Oleh : Dahlan Iskan
Kalau benar, ini sangat mencoreng ilmuwan kita. Bahkan negara kita.
Bagaimana bisa –seperti diumumkan lembaga pengawas nuklir Indonesia kemarin –ditemukan sumber radiasi nuklir di perumahan di Serpong, dekat Jakarta.
Tepatnya di sebuah tanah kosong di komplek perumahan Batan Indah.
Itulah perumahan yang dibangun untuk dibeli karyawan yang terkait dengan Pusat Penelitian Teknologi (Puspitek) Serpong.

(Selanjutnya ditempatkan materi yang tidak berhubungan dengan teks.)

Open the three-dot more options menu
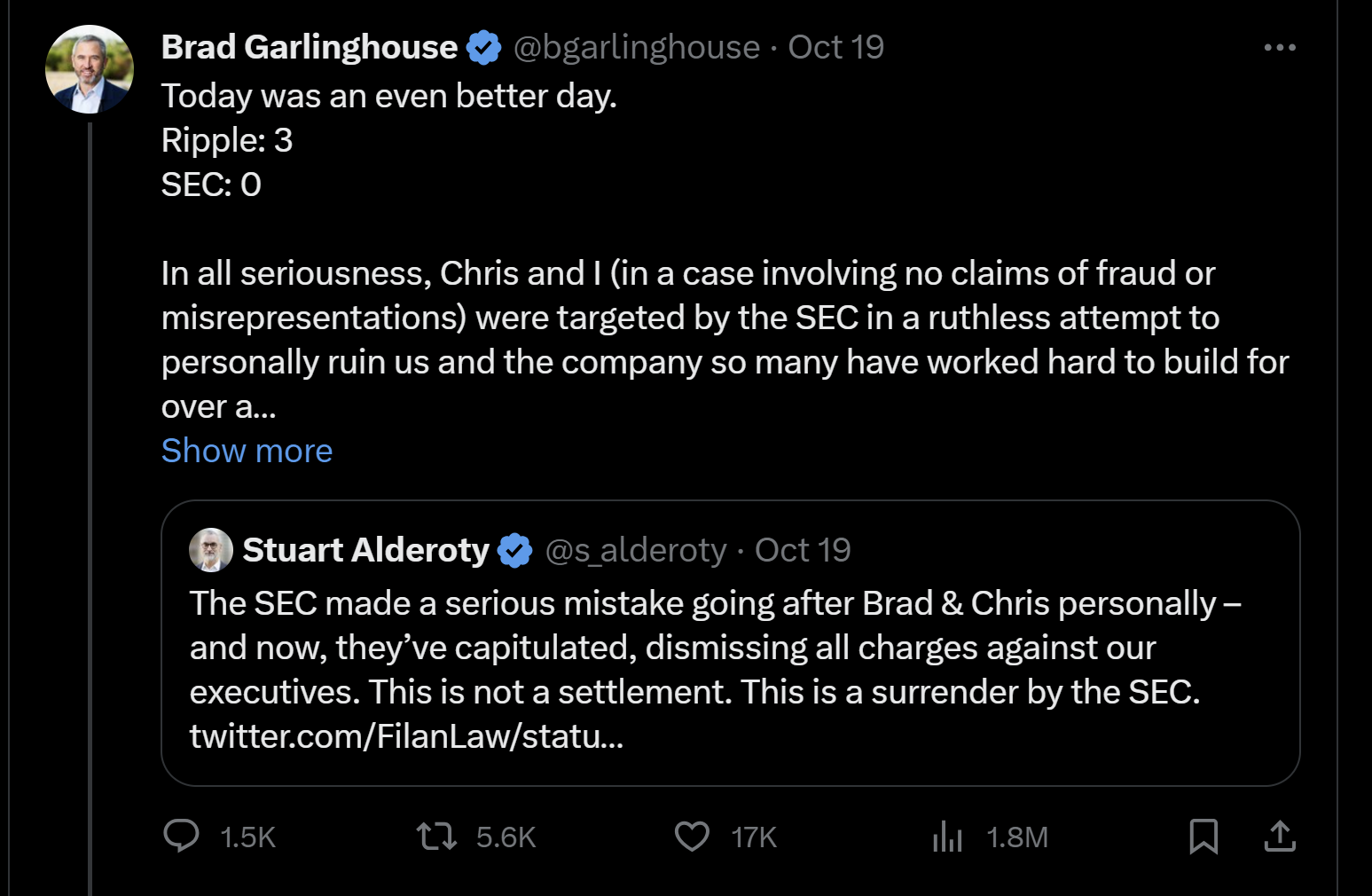 [1280, 47]
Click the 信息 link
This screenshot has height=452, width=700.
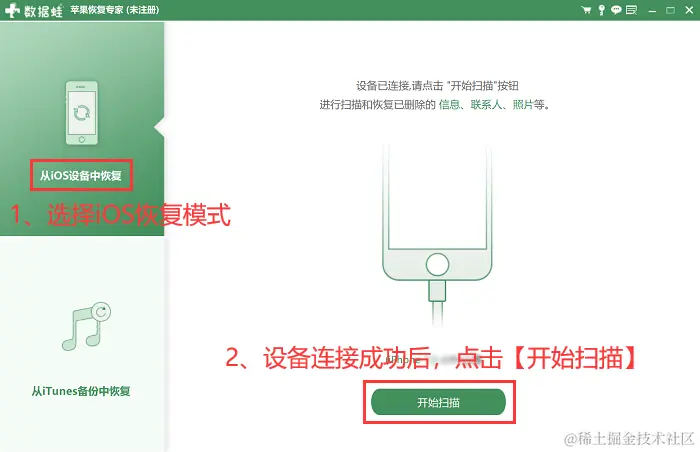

Di kawasan lebih 200 hektar itu ada Badan Tenaga Atom Nasional (Batan), ada reaktor nuklir skala kecil, ada Badan Pengawas Tenaga Nuklir (Bapeten), ada BUMN Industri Nuklir Indonesia (PT Inuki), dan ada Institut Teknologi Indonesia (ITI).
Tanggal 30 dan 31 Januari lalu Bapeten mencoba alat yang baru dibeli. Yakni alat pendeteksi radiasi.
Sudah menjadi kewajiban Bapeten untuk memonitor bocor tidaknya reaktor nuklir milik Batan di situ.
Umur reaktor itu sudah 40 tahun. Tapi belum bisa dikatakan tua untuk usia sebuah reaktor. Hanya teknologinya yang sudah agak ketinggalan.
Daerah yang diperiksa alat itu meliputi sekitar stasiun kereta api Serpong, ITI, Puspitek, dan sekitarnya.
Semuanya aman. Tidak terdeteksi adanya radiasi.
Tapi ketika membawa alat itu ke komplek perumahan Batan Indah muncullah tanda: ada radiasi di situ.
Ini sebuah keanehan yang menggelikan.
Di sekitar reaktor sendiri tidak ditemukan adanya radiasi. Justru di perumahan yang jauh terdeteksi radiasi. Jarak Batan Indah dengan reaktor itu sekitar 3 kilometer.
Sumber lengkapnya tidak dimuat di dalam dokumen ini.